Limitations of Music

Of course, while music offers all the advantages above, the language learner cannot survive on music alone. That is why I've explained in the introduction that this is a companion to language learning and not a "course" in the traditional sense. Music is great for any beginner student, but specialized goals will require other specialized materials, and while the sentences and lexicons of this site's lessons will prove surprisingly challenging and sophisticated, they cannot match the most complex and convoluted sentences of an academic monograph or an Orhan Pamuk novel. Moreover, you will need to do exercises and practice using and speaking the language if you wish to become proficient in Turkish. 
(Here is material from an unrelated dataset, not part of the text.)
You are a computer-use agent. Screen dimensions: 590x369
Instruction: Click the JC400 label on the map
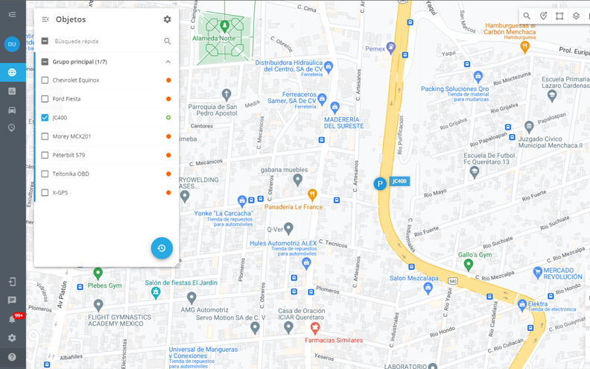(x=399, y=181)
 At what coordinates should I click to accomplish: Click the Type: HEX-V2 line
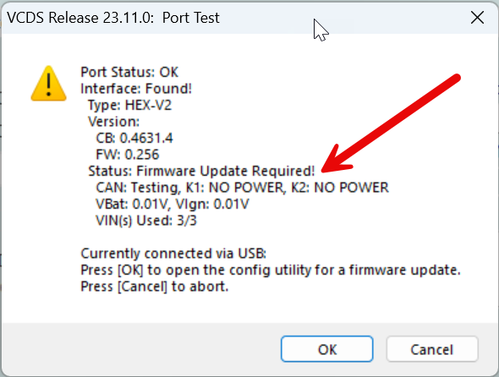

However, at any stage of language acquisition, there is something to be gained from a song, which will contain endless layers of linguistic and cultural complexity to explore. Moreover, we must note that language learning is not just about having the best grammar, the biggest vocabulary, and the clearest reading comprehension. Language is the arena of all of our most delicate interactions, and while it is mechanistic, it is not a machine and neither are we. Reading is not just about parsing sentences but also understanding the sentiments of the author. Word choice is not just about precision but also inventiveness. Noun, verbs, and adjectives are not solely symbols; each one is a complete history that is constantly in the making. Moreover, the most eloquent voice is not always that which most needs to be heard. For all these reasons, I believe that music--far from being a mere accessory--forms a sound core to any holistic language-learning approach.